Les motifs de cessation d'emploi sont couverts par les articles 159, 160 (relatifs aux motifs de révocation) et 161 du Code du travail, qui concerne le licenciement pour besoins de l'entreprise, l'inadéquation des emplois, le travail technique ou l'expulsion accordée par l'employeur dans des cas exceptionnels.

Accord mutuel et causalité objective

Ces faits peuvent conduire à la dissolution du contrat en raison de conditions objectives affectant la relation de travail, non imputables à la conduite des parties. Il s'agit notamment :

  • De l'arrivée du terme (date limite).
  • De la conclusion des travaux ou services ayant donné lieu au contrat.
  • Du cas fortuit ou de la force majeure.

Motifs subjectifs de licenciement

Ces événements sont imputables à la conduite d'une partie et se subdivisent en :

  • Involontaires : Décès du travailleur.
  • Volontaires : Faits ou omissions imputables à la conduite d'une partie, énumérés à l'article 160 du Code.

Ces manquements autorisent l'autre partie à résilier le contrat dans le respect des procédures légales. Cela inclut la volonté unilatérale (renonciation du travailleur ou éviction par l'employeur) et le commun accord entre les parties, conformément à l'article 1545 du Code civil.

Conformément à l'article 177 du Code, la résiliation par accord mutuel doit être ratifiée par l'inspecteur du travail, un notaire, le greffier de la municipalité ou le secrétaire communal pour être opposable.

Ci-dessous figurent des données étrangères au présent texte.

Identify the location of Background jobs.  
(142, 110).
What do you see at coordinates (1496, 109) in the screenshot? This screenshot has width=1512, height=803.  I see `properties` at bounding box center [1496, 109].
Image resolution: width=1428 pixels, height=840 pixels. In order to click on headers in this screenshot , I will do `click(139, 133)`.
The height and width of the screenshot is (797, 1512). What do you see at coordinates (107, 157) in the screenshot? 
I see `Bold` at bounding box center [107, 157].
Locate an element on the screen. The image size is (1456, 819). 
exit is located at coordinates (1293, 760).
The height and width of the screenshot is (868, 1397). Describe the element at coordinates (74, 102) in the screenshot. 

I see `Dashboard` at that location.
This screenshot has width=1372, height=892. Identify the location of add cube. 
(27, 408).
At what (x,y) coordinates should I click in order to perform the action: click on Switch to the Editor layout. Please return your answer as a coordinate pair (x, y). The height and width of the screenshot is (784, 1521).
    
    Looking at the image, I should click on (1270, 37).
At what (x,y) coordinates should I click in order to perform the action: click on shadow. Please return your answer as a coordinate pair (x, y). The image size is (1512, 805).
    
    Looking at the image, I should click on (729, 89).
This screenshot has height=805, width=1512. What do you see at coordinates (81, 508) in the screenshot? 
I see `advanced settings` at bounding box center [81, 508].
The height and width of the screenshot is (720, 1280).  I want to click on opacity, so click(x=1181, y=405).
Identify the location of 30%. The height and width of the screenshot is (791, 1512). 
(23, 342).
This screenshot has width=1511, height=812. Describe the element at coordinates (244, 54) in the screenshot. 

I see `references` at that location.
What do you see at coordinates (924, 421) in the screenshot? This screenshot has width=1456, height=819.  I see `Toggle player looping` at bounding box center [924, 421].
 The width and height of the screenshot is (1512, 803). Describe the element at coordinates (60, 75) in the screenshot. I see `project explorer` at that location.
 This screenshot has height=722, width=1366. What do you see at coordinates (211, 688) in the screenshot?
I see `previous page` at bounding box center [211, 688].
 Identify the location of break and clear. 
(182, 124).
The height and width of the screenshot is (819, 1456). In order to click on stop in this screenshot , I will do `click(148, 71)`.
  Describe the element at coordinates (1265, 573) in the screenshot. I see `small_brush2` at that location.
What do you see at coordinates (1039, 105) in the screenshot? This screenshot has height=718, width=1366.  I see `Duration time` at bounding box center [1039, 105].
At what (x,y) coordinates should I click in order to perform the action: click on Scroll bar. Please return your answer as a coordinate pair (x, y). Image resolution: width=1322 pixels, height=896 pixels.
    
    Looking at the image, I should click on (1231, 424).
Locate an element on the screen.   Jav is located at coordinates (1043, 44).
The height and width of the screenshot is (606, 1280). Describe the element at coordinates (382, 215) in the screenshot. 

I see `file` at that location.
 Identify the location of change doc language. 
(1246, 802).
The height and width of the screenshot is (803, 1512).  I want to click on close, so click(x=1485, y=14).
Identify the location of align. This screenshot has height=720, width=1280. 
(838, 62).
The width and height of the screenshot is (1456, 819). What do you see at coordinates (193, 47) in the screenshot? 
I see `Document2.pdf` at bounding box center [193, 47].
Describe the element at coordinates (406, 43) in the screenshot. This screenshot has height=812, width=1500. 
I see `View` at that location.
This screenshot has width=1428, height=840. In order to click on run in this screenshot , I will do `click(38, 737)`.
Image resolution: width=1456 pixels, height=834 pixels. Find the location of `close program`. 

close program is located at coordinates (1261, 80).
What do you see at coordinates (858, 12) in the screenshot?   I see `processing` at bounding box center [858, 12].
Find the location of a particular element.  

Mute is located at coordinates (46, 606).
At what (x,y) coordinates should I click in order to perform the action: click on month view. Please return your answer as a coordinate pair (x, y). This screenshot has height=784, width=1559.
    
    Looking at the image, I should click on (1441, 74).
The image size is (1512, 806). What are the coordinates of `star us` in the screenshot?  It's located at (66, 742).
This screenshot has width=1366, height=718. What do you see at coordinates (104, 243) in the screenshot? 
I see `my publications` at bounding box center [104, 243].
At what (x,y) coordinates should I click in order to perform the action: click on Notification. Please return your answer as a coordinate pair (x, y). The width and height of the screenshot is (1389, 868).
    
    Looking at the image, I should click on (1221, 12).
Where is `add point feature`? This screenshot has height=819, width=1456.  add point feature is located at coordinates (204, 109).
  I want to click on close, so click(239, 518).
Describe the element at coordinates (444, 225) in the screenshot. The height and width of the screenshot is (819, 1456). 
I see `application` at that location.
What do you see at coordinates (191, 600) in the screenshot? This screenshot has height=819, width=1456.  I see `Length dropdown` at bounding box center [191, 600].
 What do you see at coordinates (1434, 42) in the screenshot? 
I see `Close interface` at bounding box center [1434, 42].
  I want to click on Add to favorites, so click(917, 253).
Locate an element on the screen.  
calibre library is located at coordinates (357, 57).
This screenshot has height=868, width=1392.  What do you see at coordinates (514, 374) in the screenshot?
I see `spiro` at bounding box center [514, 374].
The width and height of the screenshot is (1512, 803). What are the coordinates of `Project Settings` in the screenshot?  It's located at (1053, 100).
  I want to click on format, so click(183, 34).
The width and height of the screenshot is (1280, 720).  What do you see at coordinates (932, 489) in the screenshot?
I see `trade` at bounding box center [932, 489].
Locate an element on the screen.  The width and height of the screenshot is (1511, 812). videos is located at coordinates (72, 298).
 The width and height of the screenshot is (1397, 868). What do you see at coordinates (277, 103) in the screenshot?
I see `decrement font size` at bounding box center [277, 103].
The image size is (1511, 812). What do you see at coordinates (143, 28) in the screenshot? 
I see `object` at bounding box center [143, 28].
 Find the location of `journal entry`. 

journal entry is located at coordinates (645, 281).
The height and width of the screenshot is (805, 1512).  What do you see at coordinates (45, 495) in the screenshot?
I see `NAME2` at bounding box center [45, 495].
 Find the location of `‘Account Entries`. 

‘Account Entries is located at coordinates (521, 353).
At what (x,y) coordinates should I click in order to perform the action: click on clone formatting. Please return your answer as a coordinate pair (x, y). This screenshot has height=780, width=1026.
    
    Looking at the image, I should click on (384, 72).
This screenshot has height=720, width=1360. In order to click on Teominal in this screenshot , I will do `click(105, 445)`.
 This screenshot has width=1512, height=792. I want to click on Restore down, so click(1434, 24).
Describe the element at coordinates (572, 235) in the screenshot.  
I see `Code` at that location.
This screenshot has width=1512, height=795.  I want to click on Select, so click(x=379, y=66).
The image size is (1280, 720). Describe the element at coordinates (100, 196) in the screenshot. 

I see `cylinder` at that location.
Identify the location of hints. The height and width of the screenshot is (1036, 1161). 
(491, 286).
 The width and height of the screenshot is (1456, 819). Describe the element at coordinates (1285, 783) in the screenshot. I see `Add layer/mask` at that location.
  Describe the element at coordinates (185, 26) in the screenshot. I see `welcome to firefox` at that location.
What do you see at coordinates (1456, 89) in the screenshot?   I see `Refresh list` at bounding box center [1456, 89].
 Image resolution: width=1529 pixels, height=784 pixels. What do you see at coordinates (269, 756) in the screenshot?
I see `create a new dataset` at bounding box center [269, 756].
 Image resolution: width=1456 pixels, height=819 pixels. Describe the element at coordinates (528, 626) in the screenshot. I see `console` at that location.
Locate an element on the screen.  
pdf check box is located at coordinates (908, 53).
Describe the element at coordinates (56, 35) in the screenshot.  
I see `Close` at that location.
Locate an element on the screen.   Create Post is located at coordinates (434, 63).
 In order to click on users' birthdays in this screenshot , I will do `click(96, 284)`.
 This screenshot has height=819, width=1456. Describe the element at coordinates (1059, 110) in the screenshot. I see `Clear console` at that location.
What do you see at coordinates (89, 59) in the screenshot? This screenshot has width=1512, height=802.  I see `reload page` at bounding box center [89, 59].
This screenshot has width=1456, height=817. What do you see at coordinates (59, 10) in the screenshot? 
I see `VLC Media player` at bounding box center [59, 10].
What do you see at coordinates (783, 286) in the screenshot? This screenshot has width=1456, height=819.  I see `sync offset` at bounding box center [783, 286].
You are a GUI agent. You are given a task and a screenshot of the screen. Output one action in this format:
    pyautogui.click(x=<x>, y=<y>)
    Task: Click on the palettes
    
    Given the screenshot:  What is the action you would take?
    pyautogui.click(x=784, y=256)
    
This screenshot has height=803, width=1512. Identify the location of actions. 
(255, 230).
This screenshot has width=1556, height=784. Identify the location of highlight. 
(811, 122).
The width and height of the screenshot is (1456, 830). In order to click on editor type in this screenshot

Raisons objectives : La date limite

Bien que le contrat à durée indéterminée soit la norme, la loi prévoit des exceptions pour :

  • Les travaux saisonniers ou de courte durée.
  • Les besoins spécifiques liés à des périodes de forte activité (vacances, Noël, etc.).
  • La période d'essai, permettant à l'entreprise d'évaluer les qualifications et le rendement du travailleur.

Période de temps maximale

L'article 159 du Code stipule :

  • La durée d'un contrat à durée déterminée ne peut excéder un an.
  • Pour les cadres ou titulaires d'un diplôme professionnel/technique, la durée maximale est de deux ans.

Si l'employeur met fin au contrat prématurément sans cause réelle, il doit verser la totalité des rémunérations convenues à titre d'indemnisation.

Transformation en contrat à durée indéterminée

Si le travailleur continue de fournir ses services après l'expiration du délai, le contrat devient automatiquement à durée indéterminée. Le même effet se produit lors du deuxième renouvellement d'un contrat à durée déterminée (art. 159, n° 4).